As the Nigerian novelist Chimamanda Ngozi Adichie rightly pointed out in her inspiring 2009 TED talk, “What’s dangerous is the single story, and the West has a single story about Africa.” Also pointing out this fact several years ago in an exclusive interview with AfroToronto.com back in 2006, Adichie said she was first stunned at how warped the image that the West had of Africa was when she first went to study in the United States.
Hence, there is a need to tackle many of these, sometimes even well-meaning, misconceptions.
In Peggy Pickit Sees the Face of God, one of The African Trilogy’s plays, Roland Schimmelpfennig follows two couples. One of them recently returned from working as a missionary for six years in Africa. Interesting comparisons are made between the two couples to show how their decisions have affected their lives.
In Shine Your Eye, Kenyan journalist and playwright Binyavanga Wainaina, based in New York, examines African Internet scams. Set in a chaotic office environment in Lagos, Nigeria, the play examines the internal struggles of a young computer hacker as she comes to terms with her choices of living as an African or a Westerner.

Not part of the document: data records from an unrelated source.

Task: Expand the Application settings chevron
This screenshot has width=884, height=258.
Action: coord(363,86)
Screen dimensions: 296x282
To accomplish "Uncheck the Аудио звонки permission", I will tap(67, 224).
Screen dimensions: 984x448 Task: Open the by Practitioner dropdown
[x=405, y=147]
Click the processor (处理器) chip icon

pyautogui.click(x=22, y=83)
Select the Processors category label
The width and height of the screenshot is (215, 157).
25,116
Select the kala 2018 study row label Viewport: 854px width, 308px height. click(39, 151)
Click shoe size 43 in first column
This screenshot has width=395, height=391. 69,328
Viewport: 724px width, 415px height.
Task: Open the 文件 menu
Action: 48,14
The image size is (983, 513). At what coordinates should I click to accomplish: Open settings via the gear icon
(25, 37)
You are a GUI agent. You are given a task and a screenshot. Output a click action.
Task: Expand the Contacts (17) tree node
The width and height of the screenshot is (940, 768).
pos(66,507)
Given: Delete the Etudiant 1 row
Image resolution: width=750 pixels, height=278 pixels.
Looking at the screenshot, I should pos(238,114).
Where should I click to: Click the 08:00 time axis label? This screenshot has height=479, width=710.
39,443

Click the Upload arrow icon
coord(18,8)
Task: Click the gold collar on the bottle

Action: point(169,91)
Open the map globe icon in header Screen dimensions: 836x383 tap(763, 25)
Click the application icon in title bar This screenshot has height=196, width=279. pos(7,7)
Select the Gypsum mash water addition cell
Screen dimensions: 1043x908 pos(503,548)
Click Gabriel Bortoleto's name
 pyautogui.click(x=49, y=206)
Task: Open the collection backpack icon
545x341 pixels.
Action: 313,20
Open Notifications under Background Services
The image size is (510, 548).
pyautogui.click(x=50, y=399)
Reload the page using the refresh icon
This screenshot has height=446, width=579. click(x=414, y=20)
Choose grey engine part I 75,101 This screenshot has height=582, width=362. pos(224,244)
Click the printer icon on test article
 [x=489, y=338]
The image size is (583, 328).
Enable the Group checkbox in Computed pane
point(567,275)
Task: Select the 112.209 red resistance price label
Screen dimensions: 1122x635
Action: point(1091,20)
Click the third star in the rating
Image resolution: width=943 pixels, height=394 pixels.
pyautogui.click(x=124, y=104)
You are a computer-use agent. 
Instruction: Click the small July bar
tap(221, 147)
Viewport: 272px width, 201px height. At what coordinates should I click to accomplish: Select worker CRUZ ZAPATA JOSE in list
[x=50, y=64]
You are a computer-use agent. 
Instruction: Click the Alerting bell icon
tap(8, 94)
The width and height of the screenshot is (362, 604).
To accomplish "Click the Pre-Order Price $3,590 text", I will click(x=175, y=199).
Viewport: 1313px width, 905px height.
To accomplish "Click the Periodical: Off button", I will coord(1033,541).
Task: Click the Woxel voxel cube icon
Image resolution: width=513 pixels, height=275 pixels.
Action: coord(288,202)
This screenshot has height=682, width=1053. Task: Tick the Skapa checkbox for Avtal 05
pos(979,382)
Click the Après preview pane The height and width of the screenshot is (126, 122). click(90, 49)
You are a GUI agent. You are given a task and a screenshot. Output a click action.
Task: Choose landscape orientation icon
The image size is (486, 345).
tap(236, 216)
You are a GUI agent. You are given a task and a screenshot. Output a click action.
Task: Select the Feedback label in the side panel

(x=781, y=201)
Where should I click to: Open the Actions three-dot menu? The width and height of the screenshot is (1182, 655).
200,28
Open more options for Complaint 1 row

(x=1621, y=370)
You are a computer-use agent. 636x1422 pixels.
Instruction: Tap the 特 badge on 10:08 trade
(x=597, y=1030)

The third play, Glo, by African-American playwright Christina Anderson, examines the notions of globalization, diversity, and identity through the eyes of an African writer invited to New York to be a keynote speaker at a diversity conference.
All three plays make notable forays into analyzing what Paul Gilroy called “the Black Atlantic.” In his book The Black Atlantic: Modernity and Double Consciousness, Gilroy argues that modern black identity is very much a product of these balancing cultural poles between the West and Africa.
The trilogy is in previews from Thursday, June 10 - Sunday, June 13; Tuesday, June 15 (opening night) - Sunday, June 20 at the Fleck Dance Theatre (207 Queen’s Quay W.). Tickets: $30 – 45
Sights and sounds of Africa at Luminato
In addition to the literary and theatrical programming, Luminato presents two free concerts in the park: Global Music: Rock the Casbah & An African Prom featuring Béla Fleck (USA), Bassekou Kouyate (Mali), Tony Allen (Nigeria) and Rachid Taha (Algeria) and the National Bank Festival: World Divas and Global Blues featuring Afro-beat singer Razia Said, Toronto’s own Katenen “Cheka” Dioubaté and international star Salif Keita from Mali. The first outdoor concert (Global Music) will take place in Queen’s Park on June 12th (1:00 pm to 11:00 pm) and is a free event. The second outdoor concert (World Divas) will also take place at Queen’s Park on June 19th (1:00 pm to 11:00 pm) and is also a free event.
An exciting exhibit of contemporary African photography is currently ongoing until August 2nd on the 3rd and 4th floors of the Gladstone Hotel (1214 Queen St. W.). The free exhibition, entitled Bamako in Toronto, coinciding with Volcano Theatre’s The Africa Trilogy, is a collection of photographs from a rising generation of photographers from across the African continent.
Kenyan author Ngũgĩ wa Thiong’o will also present a documentary film on Saturday, June 12th, at the NFB Mediatheque (150 John St) entitled Sembène: The Making of African Cinema. The 60-minute film richly documents the legendary late Senegalese filmmaker Sembène Ousmane. This is a free screening.